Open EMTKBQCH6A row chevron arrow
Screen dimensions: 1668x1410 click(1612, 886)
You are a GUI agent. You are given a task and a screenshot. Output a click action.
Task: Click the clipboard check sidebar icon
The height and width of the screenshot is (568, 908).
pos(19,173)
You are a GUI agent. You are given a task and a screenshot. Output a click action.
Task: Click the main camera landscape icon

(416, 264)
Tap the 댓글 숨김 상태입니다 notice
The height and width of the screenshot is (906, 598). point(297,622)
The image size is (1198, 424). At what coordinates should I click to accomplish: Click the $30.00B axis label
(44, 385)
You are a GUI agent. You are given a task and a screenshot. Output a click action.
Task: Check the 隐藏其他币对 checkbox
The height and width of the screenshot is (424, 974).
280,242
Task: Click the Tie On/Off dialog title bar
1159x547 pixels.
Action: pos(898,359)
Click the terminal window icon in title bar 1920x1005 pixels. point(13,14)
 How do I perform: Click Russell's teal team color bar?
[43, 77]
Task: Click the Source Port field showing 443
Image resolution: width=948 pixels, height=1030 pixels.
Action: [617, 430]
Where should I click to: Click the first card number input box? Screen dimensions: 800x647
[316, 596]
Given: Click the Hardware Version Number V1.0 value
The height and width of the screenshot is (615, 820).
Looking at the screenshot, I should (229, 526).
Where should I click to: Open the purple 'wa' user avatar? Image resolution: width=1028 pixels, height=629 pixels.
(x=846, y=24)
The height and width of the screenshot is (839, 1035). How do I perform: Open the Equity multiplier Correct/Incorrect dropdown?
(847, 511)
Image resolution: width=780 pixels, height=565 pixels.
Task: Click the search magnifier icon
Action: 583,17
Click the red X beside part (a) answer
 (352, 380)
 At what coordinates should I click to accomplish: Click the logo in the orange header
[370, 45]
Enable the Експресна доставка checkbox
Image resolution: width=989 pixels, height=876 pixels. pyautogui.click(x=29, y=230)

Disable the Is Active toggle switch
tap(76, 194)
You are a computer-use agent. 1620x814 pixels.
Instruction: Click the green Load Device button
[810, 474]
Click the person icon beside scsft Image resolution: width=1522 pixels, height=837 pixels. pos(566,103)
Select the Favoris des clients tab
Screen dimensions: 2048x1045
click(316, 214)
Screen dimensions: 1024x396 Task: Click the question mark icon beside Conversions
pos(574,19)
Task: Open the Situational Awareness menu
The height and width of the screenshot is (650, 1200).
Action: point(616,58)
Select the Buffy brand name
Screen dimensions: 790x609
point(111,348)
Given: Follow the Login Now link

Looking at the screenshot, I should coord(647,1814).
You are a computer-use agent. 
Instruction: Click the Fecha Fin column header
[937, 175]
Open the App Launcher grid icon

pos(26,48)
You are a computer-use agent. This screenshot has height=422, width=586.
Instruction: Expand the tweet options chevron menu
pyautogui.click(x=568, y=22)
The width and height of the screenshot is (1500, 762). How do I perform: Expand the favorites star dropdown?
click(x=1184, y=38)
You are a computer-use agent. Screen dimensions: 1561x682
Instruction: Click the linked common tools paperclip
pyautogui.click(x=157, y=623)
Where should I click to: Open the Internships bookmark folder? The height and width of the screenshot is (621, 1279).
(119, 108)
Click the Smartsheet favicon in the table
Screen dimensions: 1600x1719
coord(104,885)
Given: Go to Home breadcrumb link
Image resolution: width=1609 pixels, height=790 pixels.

—————

Problem requirements
Where the listing above has a line with "Task: Click the main camera landscape icon", start there, and output every line exactly through the line with "Click the terminal", which is also included.

Written reply
Task: Click the main camera landscape icon

(416, 264)
Tap the 댓글 숨김 상태입니다 notice
The height and width of the screenshot is (906, 598). point(297,622)
The image size is (1198, 424). At what coordinates should I click to accomplish: Click the $30.00B axis label
(44, 385)
You are a GUI agent. You are given a task and a screenshot. Output a click action.
Task: Check the 隐藏其他币对 checkbox
The height and width of the screenshot is (424, 974).
280,242
Task: Click the Tie On/Off dialog title bar
1159x547 pixels.
Action: pos(898,359)
Click the terminal window icon in title bar 1920x1005 pixels. point(13,14)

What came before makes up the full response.